#### Reading text:
Biocomputing storage solutions: The Science and Where It Actually Stands

The data storage problem is quietly becoming one of the more urgent engineering challenges of the next decade. Global data creation is growing at approximately 23 percent per year. Current storage technologies — hard drives, solid-state drives, magnetic tape — require physical space, significant energy, controlled temperature environments, and have functional lifespans measured in years to decades. The global data centres that house humanity’s accumulated information already consume more electricity than many entire countries.

DNA data storage is not a new idea — scientists have been exploring it theoretically since the 1960s — but it has recently crossed from theoretical possibility to experimentally demonstrated reality in ways that make the eventual practical applications plausible within a reasonable timeframe. The biology is extraordinary: a single gram of DNA can, in theory, store approximately 215 petabytes of data. All the data generated by humanity so far could be stored in a volume of DNA smaller than a room. The information density is not comparable to anything humanity has engineered — it evolved over four billion years to be the densest information storage medium that chemistry permits.

How DNA Storage Works

Data is encoded into DNA by converting binary information into sequences of the four DNA bases — adenine, thymine, guanine, and cytosine. These sequences are then synthesised as physical DNA strands using DNA synthesis technology, which has become substantially cheaper and faster over the last decade (following the same kind of cost curve that semiconductor manufacturing followed in an earlier era). The data is stored as physical DNA in a suitable medium — typically a dry or freeze-dried form for stability — and retrieved by sequencing the DNA and running the output through a decoding algorithm.

The key milestones that have made this more than conceptually interesting: Microsoft Research and the University of Washington demonstrated in 2019 the storage and retrieval of 1 GB of data in DNA with a random-access retrieval system. The retrieval was slow — hours rather than milliseconds — but the data was retrieved accurately. In 2021, a team at ETH Zurich demonstrated DNA storage encapsulated in silica with a stability profile suggesting data preservation of thousands of years without energy input, comparable to the natural stability that allows DNA from organisms tens of thousands of years old to be sequenced today.

#### Set of tasks:
(A) According to the DNA storage article, how much data can a single gram of DNA store in theory?
(B) Write the next paragraph of the DNA storage article, continuing after its final sentence.
The data that follow come from a separate source.

#### Collected data:
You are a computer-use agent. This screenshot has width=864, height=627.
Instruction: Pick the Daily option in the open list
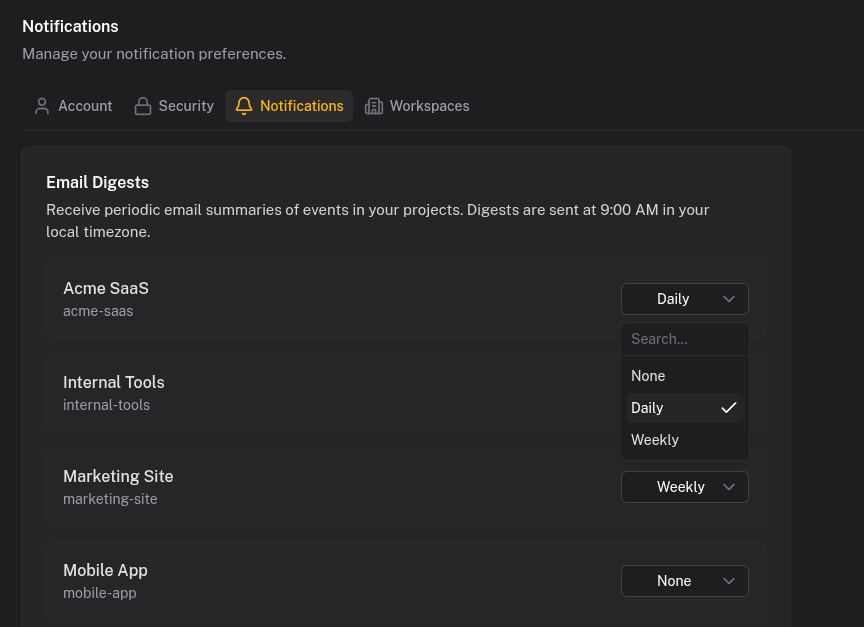[x=648, y=408]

#### Results for the exercise:
(A) Approximately 215 petabytes.

(B)
The Current Limitations

The technology has real, significant limitations that are worth stating clearly. The cost of DNA synthesis, while declining rapidly, remains orders of magnitude higher per byte than magnetic storage for most use cases. Retrieval speed is fundamentally limited by the biochemical processes involved — DNA sequencing, however fast it gets, is not going to approach the microsecond access times of solid-state storage. And the error rates in both synthesis and sequencing, while manageable with error-correction algorithms, add complexity and computational overhead to both writing and reading.

The applications profile that DNA storage is most suitable for in the near term is therefore not everyday computing storage — it’s archival storage. Data that needs to be preserved for very long periods, accessed infrequently, and stored in the smallest possible physical footprint. Cultural heritage archiving, genomic databases, regulatory records with long retention requirements, and scientific data sets are all candidate applications. The National Archives of multiple countries are actively investigating DNA storage for exactly these reasons.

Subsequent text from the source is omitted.